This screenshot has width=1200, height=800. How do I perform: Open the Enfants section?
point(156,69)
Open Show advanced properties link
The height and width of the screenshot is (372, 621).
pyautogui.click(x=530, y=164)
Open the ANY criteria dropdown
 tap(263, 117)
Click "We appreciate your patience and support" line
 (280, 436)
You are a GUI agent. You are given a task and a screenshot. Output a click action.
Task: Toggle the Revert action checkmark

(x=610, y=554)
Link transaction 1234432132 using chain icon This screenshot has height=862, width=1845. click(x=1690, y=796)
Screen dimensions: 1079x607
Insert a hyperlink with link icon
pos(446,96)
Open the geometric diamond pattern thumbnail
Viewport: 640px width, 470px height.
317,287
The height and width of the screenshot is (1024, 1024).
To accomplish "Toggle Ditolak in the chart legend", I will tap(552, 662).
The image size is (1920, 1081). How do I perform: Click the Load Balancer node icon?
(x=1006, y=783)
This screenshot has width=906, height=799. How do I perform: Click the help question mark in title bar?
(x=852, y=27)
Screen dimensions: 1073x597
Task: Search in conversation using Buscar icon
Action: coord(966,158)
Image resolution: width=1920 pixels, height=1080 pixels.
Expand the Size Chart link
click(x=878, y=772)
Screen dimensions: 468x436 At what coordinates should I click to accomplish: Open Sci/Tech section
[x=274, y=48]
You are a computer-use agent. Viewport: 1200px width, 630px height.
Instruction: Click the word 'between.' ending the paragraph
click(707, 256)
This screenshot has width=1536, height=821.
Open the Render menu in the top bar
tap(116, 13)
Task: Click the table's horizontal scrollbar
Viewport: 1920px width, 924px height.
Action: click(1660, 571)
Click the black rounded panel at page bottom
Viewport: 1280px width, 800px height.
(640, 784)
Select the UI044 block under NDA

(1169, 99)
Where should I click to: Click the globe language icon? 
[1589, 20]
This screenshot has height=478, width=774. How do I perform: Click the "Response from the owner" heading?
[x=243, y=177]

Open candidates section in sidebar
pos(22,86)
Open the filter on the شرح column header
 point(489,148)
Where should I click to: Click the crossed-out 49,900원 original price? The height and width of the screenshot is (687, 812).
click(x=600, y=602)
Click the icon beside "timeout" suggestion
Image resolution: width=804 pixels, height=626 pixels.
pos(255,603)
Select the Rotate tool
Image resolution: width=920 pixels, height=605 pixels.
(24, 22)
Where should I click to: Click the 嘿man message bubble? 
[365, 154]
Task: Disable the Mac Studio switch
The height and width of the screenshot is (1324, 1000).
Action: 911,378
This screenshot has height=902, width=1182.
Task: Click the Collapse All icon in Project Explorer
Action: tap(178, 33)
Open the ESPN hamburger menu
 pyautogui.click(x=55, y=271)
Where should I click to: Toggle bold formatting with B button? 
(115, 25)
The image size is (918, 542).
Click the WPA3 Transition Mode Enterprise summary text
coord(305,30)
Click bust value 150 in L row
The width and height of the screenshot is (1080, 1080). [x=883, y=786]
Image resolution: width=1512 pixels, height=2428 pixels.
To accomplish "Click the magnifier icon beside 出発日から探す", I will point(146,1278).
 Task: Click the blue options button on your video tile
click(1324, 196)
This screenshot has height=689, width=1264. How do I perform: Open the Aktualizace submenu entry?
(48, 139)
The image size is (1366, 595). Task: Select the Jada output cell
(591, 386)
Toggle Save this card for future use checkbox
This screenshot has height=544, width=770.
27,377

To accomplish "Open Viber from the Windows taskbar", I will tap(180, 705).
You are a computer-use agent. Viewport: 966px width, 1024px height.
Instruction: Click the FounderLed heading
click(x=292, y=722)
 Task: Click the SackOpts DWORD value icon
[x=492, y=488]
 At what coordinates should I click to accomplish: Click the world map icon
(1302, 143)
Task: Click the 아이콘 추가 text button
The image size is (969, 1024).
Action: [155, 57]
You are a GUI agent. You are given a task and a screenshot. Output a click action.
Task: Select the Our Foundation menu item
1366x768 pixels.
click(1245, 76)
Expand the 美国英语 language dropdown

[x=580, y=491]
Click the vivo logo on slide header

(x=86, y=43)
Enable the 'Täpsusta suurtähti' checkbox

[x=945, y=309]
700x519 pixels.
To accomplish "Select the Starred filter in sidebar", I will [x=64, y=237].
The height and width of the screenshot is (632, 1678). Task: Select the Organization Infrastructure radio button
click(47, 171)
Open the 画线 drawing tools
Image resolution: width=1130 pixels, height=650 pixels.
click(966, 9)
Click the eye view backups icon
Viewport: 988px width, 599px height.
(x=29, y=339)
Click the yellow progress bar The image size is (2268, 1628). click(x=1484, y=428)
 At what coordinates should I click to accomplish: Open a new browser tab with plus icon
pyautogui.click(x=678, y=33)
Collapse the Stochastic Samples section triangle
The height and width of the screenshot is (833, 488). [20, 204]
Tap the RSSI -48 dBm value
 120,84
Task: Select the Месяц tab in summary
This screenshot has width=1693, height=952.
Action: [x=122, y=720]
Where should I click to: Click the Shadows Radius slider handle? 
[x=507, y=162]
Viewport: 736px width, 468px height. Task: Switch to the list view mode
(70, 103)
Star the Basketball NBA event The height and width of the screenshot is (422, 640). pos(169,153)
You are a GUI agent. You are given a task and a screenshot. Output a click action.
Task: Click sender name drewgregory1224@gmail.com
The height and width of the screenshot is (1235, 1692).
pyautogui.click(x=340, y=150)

━━━

_What is needed_
What lines of the data contain the string "computer"? List them.

_Written response_
You are a computer-use agent. Viewport: 1200px width, 630px height.
You are a computer-use agent. Viewport: 966px width, 1024px height.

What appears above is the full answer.